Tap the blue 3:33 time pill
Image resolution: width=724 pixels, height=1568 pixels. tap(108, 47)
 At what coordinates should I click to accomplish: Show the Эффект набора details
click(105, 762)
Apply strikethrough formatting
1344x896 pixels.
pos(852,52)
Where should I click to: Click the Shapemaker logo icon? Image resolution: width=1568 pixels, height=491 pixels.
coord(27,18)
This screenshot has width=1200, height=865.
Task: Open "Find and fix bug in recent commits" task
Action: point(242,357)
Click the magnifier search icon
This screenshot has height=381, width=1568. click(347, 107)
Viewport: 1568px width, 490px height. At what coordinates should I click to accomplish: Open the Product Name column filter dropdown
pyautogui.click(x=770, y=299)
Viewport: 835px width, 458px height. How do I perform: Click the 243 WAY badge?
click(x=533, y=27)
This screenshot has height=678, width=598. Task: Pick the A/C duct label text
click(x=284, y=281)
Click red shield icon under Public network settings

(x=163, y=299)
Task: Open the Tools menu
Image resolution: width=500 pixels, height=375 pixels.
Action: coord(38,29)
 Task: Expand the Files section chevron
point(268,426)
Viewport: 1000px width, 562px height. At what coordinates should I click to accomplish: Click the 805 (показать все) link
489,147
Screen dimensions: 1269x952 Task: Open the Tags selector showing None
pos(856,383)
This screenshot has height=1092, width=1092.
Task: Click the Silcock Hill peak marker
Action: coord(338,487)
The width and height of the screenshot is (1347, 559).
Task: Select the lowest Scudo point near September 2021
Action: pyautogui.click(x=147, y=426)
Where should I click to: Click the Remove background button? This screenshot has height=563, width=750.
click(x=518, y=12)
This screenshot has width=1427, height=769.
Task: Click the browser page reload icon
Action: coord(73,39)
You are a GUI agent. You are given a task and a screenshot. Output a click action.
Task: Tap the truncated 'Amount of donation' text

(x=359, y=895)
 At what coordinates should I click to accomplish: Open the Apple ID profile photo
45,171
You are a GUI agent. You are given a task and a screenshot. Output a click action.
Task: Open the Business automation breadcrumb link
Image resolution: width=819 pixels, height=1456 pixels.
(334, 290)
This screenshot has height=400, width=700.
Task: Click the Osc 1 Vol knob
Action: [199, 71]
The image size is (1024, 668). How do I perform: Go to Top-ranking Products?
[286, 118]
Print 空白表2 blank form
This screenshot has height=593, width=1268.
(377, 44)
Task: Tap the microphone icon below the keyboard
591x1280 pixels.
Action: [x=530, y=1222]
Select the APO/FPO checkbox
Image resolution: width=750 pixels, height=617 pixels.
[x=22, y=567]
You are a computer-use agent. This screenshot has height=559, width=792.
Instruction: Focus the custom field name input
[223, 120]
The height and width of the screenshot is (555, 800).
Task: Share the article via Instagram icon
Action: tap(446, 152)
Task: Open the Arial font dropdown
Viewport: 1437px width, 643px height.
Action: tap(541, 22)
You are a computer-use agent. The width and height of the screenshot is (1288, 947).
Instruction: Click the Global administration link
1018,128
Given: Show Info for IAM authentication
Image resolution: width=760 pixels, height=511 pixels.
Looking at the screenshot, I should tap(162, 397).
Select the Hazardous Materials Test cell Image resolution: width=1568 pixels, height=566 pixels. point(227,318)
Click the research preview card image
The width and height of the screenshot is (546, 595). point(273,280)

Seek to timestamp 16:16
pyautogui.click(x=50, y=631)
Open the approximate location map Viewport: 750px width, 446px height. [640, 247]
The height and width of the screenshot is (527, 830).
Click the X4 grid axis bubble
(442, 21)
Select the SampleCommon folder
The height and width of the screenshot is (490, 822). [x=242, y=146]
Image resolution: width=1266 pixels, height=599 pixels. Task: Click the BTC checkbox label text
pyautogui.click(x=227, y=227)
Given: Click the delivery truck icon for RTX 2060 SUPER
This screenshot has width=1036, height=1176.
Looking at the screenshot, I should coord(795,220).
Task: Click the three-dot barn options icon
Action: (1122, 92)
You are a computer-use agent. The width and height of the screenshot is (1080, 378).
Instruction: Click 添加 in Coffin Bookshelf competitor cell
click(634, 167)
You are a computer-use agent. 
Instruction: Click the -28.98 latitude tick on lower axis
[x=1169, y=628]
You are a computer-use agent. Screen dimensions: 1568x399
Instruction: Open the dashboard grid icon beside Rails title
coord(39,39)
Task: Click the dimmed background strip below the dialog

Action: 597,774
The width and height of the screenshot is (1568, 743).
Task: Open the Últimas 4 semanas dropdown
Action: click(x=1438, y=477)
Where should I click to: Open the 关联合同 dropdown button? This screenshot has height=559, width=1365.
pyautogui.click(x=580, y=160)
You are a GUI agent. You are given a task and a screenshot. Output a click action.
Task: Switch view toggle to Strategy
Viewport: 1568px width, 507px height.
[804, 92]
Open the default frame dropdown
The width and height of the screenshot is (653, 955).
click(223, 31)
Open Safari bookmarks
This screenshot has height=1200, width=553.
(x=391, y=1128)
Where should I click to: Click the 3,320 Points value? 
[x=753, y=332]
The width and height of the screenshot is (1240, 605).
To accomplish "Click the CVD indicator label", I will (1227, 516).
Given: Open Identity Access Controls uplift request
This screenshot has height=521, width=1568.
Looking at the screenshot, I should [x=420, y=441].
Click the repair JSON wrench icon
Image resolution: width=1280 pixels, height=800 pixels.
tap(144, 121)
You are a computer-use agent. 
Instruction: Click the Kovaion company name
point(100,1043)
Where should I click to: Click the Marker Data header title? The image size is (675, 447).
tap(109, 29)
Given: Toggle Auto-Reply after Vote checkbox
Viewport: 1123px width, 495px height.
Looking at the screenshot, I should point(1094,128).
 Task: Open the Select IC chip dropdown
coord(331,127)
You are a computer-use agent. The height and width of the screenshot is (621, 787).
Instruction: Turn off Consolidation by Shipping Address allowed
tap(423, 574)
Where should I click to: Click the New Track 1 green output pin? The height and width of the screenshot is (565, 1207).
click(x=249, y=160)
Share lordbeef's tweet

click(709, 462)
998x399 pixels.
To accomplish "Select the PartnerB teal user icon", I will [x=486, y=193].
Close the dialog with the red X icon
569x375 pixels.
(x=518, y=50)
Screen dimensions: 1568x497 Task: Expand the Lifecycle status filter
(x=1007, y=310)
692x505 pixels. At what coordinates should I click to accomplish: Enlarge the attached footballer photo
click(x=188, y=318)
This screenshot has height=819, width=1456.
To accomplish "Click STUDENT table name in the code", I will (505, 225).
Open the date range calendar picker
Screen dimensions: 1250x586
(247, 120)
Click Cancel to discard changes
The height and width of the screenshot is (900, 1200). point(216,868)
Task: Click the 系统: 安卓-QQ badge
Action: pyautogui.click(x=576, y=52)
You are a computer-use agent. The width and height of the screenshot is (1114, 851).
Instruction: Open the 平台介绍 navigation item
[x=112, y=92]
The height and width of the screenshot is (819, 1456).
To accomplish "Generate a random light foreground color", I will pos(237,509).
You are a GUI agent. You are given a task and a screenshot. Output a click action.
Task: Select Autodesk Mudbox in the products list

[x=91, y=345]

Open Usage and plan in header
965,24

════

--- TASK ---
Would you copy the whole listing exactly?

--- SOLUTION FOR THIS TASK ---
Tap the blue 3:33 time pill
Image resolution: width=724 pixels, height=1568 pixels. tap(108, 47)
 At what coordinates should I click to accomplish: Show the Эффект набора details
click(105, 762)
Apply strikethrough formatting
1344x896 pixels.
pos(852,52)
Where should I click to: Click the Shapemaker logo icon? Image resolution: width=1568 pixels, height=491 pixels.
coord(27,18)
This screenshot has width=1200, height=865.
Task: Open "Find and fix bug in recent commits" task
Action: point(242,357)
Click the magnifier search icon
This screenshot has height=381, width=1568. click(347, 107)
Viewport: 1568px width, 490px height. At what coordinates should I click to accomplish: Open the Product Name column filter dropdown
pyautogui.click(x=770, y=299)
Viewport: 835px width, 458px height. How do I perform: Click the 243 WAY badge?
click(x=533, y=27)
This screenshot has height=678, width=598. Task: Pick the A/C duct label text
click(x=284, y=281)
Click red shield icon under Public network settings

(x=163, y=299)
Task: Open the Tools menu
Image resolution: width=500 pixels, height=375 pixels.
Action: coord(38,29)
 Task: Expand the Files section chevron
point(268,426)
Viewport: 1000px width, 562px height. At what coordinates should I click to accomplish: Click the 805 (показать все) link
489,147
Screen dimensions: 1269x952 Task: Open the Tags selector showing None
pos(856,383)
This screenshot has height=1092, width=1092.
Task: Click the Silcock Hill peak marker
Action: coord(338,487)
The width and height of the screenshot is (1347, 559).
Task: Select the lowest Scudo point near September 2021
Action: pyautogui.click(x=147, y=426)
Where should I click to: Click the Remove background button? This screenshot has height=563, width=750.
click(x=518, y=12)
This screenshot has width=1427, height=769.
Task: Click the browser page reload icon
Action: coord(73,39)
You are a GUI agent. You are given a task and a screenshot. Output a click action.
Task: Tap the truncated 'Amount of donation' text

(x=359, y=895)
 At what coordinates should I click to accomplish: Open the Apple ID profile photo
45,171
You are a GUI agent. You are given a task and a screenshot. Output a click action.
Task: Open the Business automation breadcrumb link
Image resolution: width=819 pixels, height=1456 pixels.
(334, 290)
This screenshot has height=400, width=700.
Task: Click the Osc 1 Vol knob
Action: [199, 71]
The image size is (1024, 668). How do I perform: Go to Top-ranking Products?
[286, 118]
Print 空白表2 blank form
This screenshot has height=593, width=1268.
(377, 44)
Task: Tap the microphone icon below the keyboard
591x1280 pixels.
Action: [x=530, y=1222]
Select the APO/FPO checkbox
Image resolution: width=750 pixels, height=617 pixels.
[x=22, y=567]
You are a computer-use agent. This screenshot has height=559, width=792.
Instruction: Focus the custom field name input
[223, 120]
The height and width of the screenshot is (555, 800).
Task: Share the article via Instagram icon
Action: tap(446, 152)
Task: Open the Arial font dropdown
Viewport: 1437px width, 643px height.
Action: tap(541, 22)
You are a computer-use agent. The width and height of the screenshot is (1288, 947).
Instruction: Click the Global administration link
1018,128
Given: Show Info for IAM authentication
Image resolution: width=760 pixels, height=511 pixels.
Looking at the screenshot, I should tap(162, 397).
Select the Hazardous Materials Test cell Image resolution: width=1568 pixels, height=566 pixels. point(227,318)
Click the research preview card image
The width and height of the screenshot is (546, 595). point(273,280)

Seek to timestamp 16:16
pyautogui.click(x=50, y=631)
Open the approximate location map Viewport: 750px width, 446px height. [640, 247]
The height and width of the screenshot is (527, 830).
Click the X4 grid axis bubble
(442, 21)
Select the SampleCommon folder
The height and width of the screenshot is (490, 822). [x=242, y=146]
Image resolution: width=1266 pixels, height=599 pixels. Task: Click the BTC checkbox label text
pyautogui.click(x=227, y=227)
Given: Click the delivery truck icon for RTX 2060 SUPER
This screenshot has width=1036, height=1176.
Looking at the screenshot, I should coord(795,220).
Task: Click the three-dot barn options icon
Action: (1122, 92)
You are a computer-use agent. The width and height of the screenshot is (1080, 378).
Instruction: Click 添加 in Coffin Bookshelf competitor cell
click(634, 167)
You are a computer-use agent. 
Instruction: Click the -28.98 latitude tick on lower axis
[x=1169, y=628]
You are a computer-use agent. Screen dimensions: 1568x399
Instruction: Open the dashboard grid icon beside Rails title
coord(39,39)
Task: Click the dimmed background strip below the dialog

Action: 597,774
The width and height of the screenshot is (1568, 743).
Task: Open the Últimas 4 semanas dropdown
Action: click(x=1438, y=477)
Where should I click to: Open the 关联合同 dropdown button? This screenshot has height=559, width=1365.
pyautogui.click(x=580, y=160)
You are a GUI agent. You are given a task and a screenshot. Output a click action.
Task: Switch view toggle to Strategy
Viewport: 1568px width, 507px height.
[804, 92]
Open the default frame dropdown
The width and height of the screenshot is (653, 955).
click(223, 31)
Open Safari bookmarks
This screenshot has height=1200, width=553.
(x=391, y=1128)
Where should I click to: Click the 3,320 Points value? 
[x=753, y=332]
The width and height of the screenshot is (1240, 605).
To accomplish "Click the CVD indicator label", I will (1227, 516).
Given: Open Identity Access Controls uplift request
This screenshot has height=521, width=1568.
Looking at the screenshot, I should [x=420, y=441].
Click the repair JSON wrench icon
Image resolution: width=1280 pixels, height=800 pixels.
tap(144, 121)
You are a computer-use agent. 
Instruction: Click the Kovaion company name
point(100,1043)
Where should I click to: Click the Marker Data header title? The image size is (675, 447).
tap(109, 29)
Given: Toggle Auto-Reply after Vote checkbox
Viewport: 1123px width, 495px height.
Looking at the screenshot, I should point(1094,128).
 Task: Open the Select IC chip dropdown
coord(331,127)
You are a computer-use agent. The height and width of the screenshot is (621, 787).
Instruction: Turn off Consolidation by Shipping Address allowed
tap(423, 574)
Where should I click to: Click the New Track 1 green output pin? The height and width of the screenshot is (565, 1207).
click(x=249, y=160)
Share lordbeef's tweet

click(709, 462)
998x399 pixels.
To accomplish "Select the PartnerB teal user icon", I will [x=486, y=193].
Close the dialog with the red X icon
569x375 pixels.
(x=518, y=50)
Screen dimensions: 1568x497 Task: Expand the Lifecycle status filter
(x=1007, y=310)
692x505 pixels. At what coordinates should I click to accomplish: Enlarge the attached footballer photo
click(x=188, y=318)
This screenshot has height=819, width=1456.
To accomplish "Click STUDENT table name in the code", I will (505, 225).
Open the date range calendar picker
Screen dimensions: 1250x586
(247, 120)
Click Cancel to discard changes
The height and width of the screenshot is (900, 1200). point(216,868)
Task: Click the 系统: 安卓-QQ badge
Action: pyautogui.click(x=576, y=52)
You are a computer-use agent. The width and height of the screenshot is (1114, 851).
Instruction: Open the 平台介绍 navigation item
[x=112, y=92]
The height and width of the screenshot is (819, 1456).
To accomplish "Generate a random light foreground color", I will pos(237,509).
You are a GUI agent. You are given a task and a screenshot. Output a click action.
Task: Select Autodesk Mudbox in the products list

[x=91, y=345]

Open Usage and plan in header
965,24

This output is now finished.